[swahili, "Geschichte, Legende"]

Der Kranich und die Reiherin

Es lebten einmal im Sumpf ein Kranich und eine Reiherin. Sie bauten sich, jedes an einem Ende des Sumpfes, ein Häuschen. Da gefiel es dem Kranich nicht mehr, so einsam zu leben, und er gedachte zu heiraten.

»Ich will doch mal um die Reiherin freien!«

Der Kranich stelzte los - schlapp, schlapp! - sieben Werst weit watete er durch den Sumpf.

Kommt an und spricht:

»Ist die Reiherin daheim?«

»Ist daheim.«

»Will sie mich nicht heiraten?«

»Nein, Kranich, ich mag dich nicht heiraten, du hast so lange Beine und ein zu kurzes Gewand, kannst schlecht fliegen und hast nichts, um mich zu ernähren!

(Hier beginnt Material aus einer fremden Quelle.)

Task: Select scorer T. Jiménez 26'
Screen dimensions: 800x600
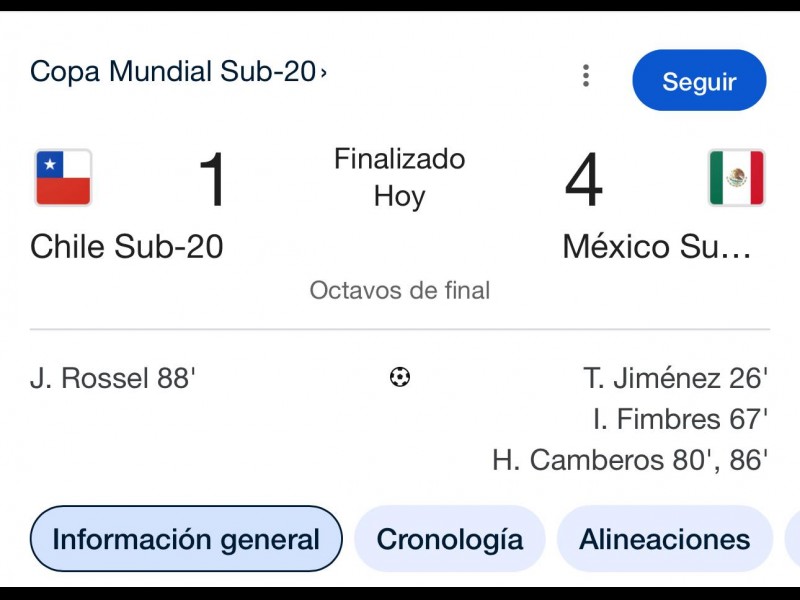Action: (675, 379)
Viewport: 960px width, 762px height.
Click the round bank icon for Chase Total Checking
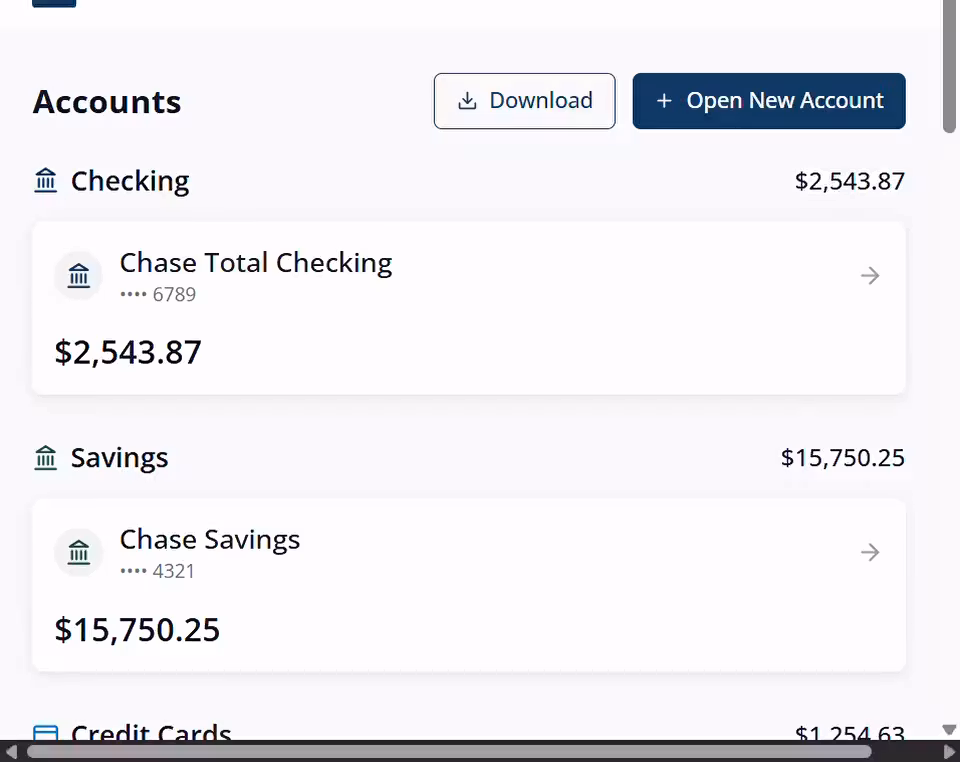click(x=79, y=275)
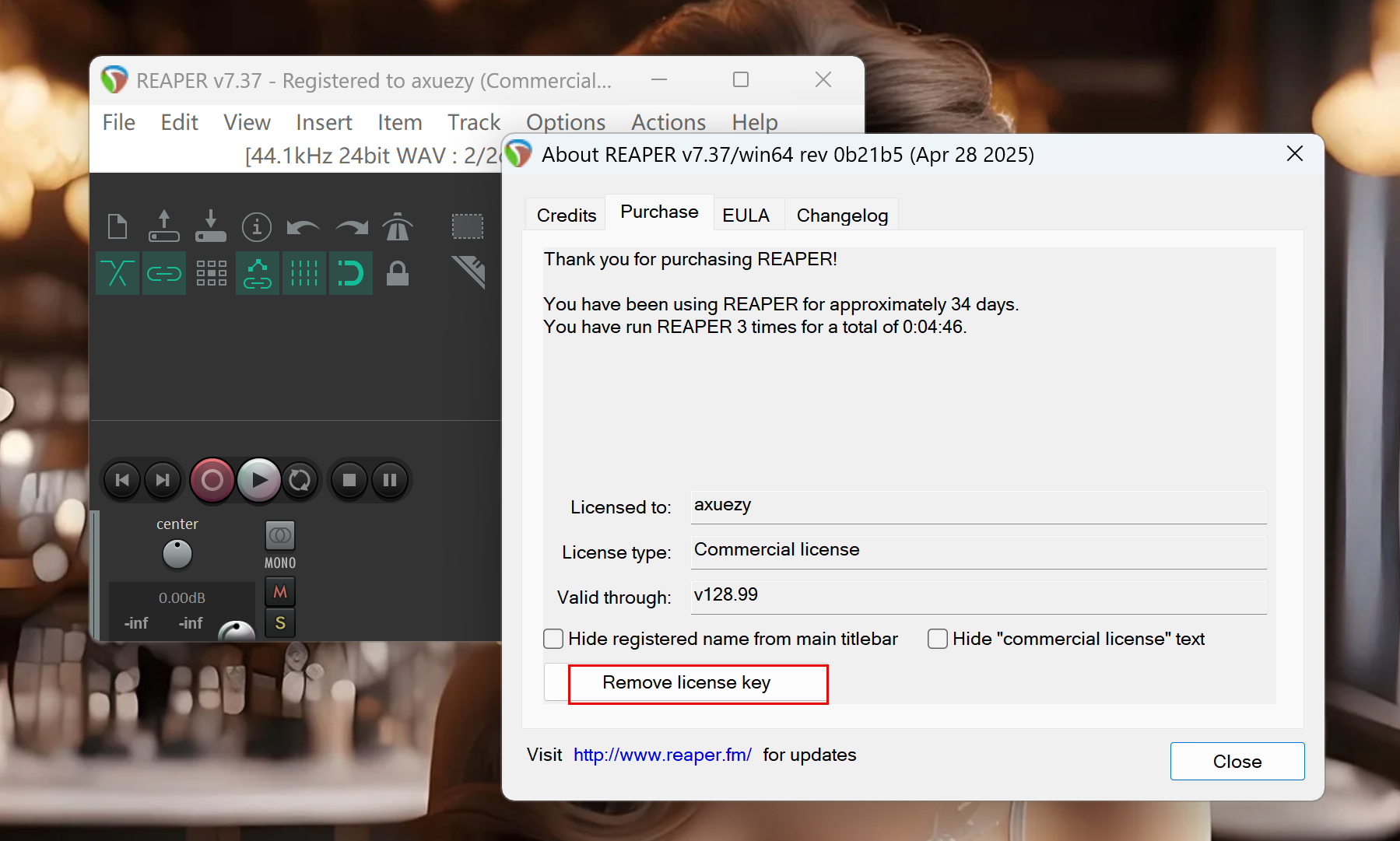Toggle the locking padlock icon

click(398, 273)
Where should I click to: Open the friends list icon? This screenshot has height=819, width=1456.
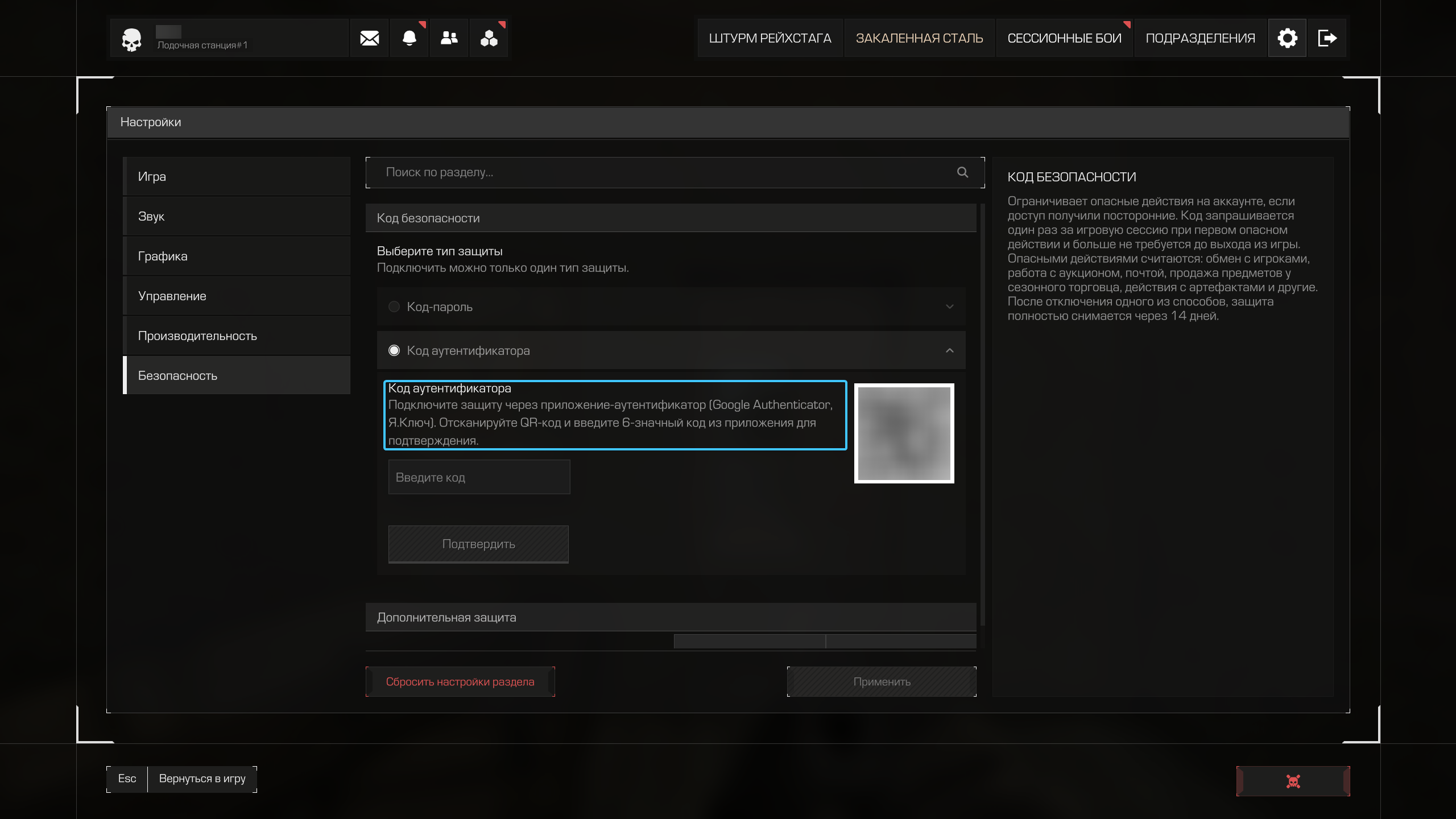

Scher dich weg, du Langbeiniger!«

Der Kranich ging unverrichteter Sache wieder nach Hause.

Die Reiherin aber überlegte hin und her: »Statt so einsam dahinzuleben, ist es doch besser, ich heirate den Kranich!«

Sie kommt zum Kranich und spricht: »Kranich, möchtest du mich nicht heiraten?«

»Nein, Reiherin, ich brauch' dich nicht, ich mag nicht heiraten, und nehm' dich nicht zur Frau. Mach, dass du fort kommst!«

Die Reiherin weinte vor Scham und ging nach Hause.

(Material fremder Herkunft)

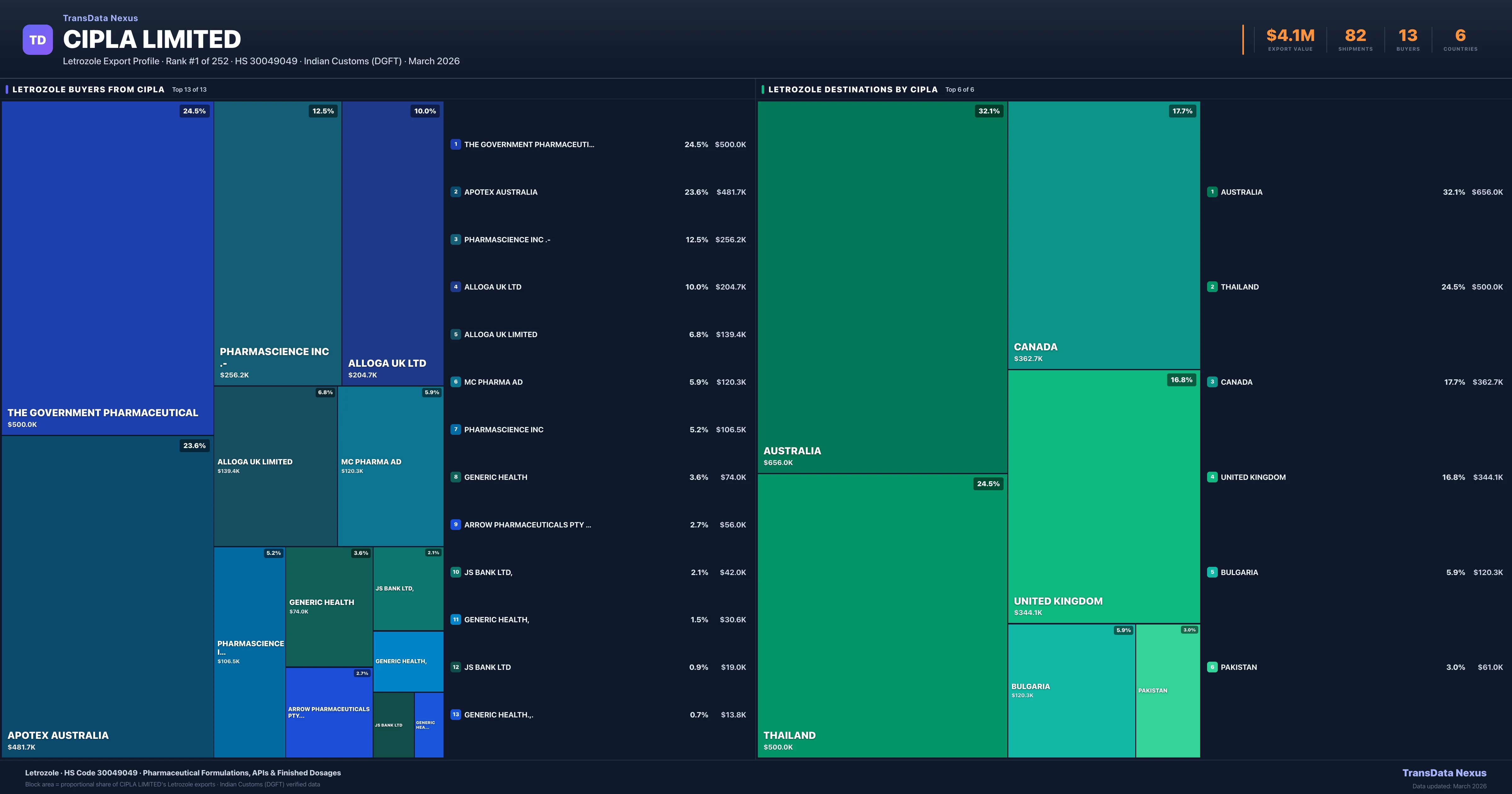Click rank 13 badge beside Generic Health,,.
The image size is (1512, 794).
click(455, 715)
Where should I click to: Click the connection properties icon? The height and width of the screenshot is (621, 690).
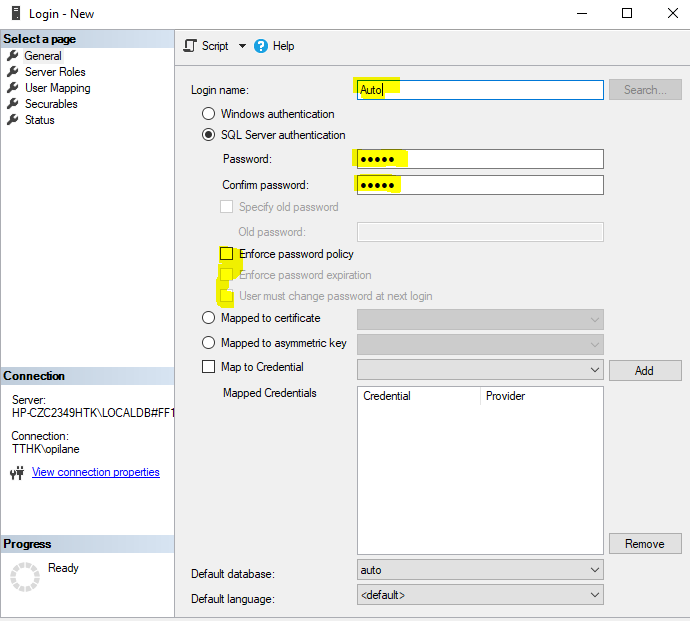click(18, 473)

Kaum war sie weg, da überlegte sich der Kranich: »Ich hätte die Reiherin nehmen sollen! Das Alleinsein ist gar so langweilig.«

Er kommt wieder zur Reiherin und spricht: »Reiherin, ich hab' mir's überlegt, ich will dich heiraten, nimm mich zum Mann!«

»Nein, Kranich, ich mag dich nicht zum Manne haben!«

Der Kranich ging heim. Da überlegte es sich die Reiherin nochmals: »Warum habe ich ihn weggeschickt? Warum soll ich alleine leben! Besser ist's, ich heirate den Kranich doch.«

Sie kommt zum Kranich und hält um ihn an. Der Kranich aber will nicht.

So gehn sie bis auf den heutigen Tag eines zum anderen, werben umeinander und kommen nicht zum Heiraten.